[Records for pointing to text and elements]
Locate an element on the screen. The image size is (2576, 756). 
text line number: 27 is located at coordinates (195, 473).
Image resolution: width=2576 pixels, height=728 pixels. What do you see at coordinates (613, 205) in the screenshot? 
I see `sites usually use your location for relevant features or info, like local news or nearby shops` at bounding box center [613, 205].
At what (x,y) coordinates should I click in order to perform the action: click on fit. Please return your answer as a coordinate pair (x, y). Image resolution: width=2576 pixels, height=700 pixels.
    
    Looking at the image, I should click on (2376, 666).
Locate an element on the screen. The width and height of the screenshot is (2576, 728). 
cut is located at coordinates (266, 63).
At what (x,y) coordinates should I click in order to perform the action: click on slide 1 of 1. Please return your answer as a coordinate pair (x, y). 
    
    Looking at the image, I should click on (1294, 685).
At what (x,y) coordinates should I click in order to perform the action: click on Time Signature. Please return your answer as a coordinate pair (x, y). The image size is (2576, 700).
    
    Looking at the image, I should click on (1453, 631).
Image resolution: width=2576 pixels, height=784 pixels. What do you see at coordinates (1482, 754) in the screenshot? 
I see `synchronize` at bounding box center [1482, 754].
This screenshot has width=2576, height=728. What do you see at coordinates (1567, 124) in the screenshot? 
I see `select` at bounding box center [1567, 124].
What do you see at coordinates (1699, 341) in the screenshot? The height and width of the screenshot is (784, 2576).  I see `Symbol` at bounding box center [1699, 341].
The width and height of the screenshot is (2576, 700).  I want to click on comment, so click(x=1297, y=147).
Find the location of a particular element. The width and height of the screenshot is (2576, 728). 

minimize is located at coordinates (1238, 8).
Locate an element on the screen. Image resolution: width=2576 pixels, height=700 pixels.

# Prompt:
Reproduce all of the data above line for line, changing nothing.

# Solution below:
Locate an element on the screen. The image size is (2576, 756). 
text line number: 27 is located at coordinates (195, 473).
Image resolution: width=2576 pixels, height=728 pixels. What do you see at coordinates (613, 205) in the screenshot? 
I see `sites usually use your location for relevant features or info, like local news or nearby shops` at bounding box center [613, 205].
At what (x,y) coordinates should I click in order to perform the action: click on fit. Please return your answer as a coordinate pair (x, y). Image resolution: width=2576 pixels, height=700 pixels.
    
    Looking at the image, I should click on (2376, 666).
Locate an element on the screen. The width and height of the screenshot is (2576, 728). 
cut is located at coordinates (266, 63).
At what (x,y) coordinates should I click in order to perform the action: click on slide 1 of 1. Please return your answer as a coordinate pair (x, y). 
    
    Looking at the image, I should click on (1294, 685).
At what (x,y) coordinates should I click in order to perform the action: click on Time Signature. Please return your answer as a coordinate pair (x, y). The image size is (2576, 700).
    
    Looking at the image, I should click on (1453, 631).
Image resolution: width=2576 pixels, height=784 pixels. What do you see at coordinates (1482, 754) in the screenshot? 
I see `synchronize` at bounding box center [1482, 754].
This screenshot has width=2576, height=728. What do you see at coordinates (1567, 124) in the screenshot? 
I see `select` at bounding box center [1567, 124].
What do you see at coordinates (1699, 341) in the screenshot? The height and width of the screenshot is (784, 2576).  I see `Symbol` at bounding box center [1699, 341].
The width and height of the screenshot is (2576, 700).  I want to click on comment, so click(x=1297, y=147).
Find the location of a particular element. The width and height of the screenshot is (2576, 728). 

minimize is located at coordinates (1238, 8).
Locate an element on the screen. Image resolution: width=2576 pixels, height=700 pixels.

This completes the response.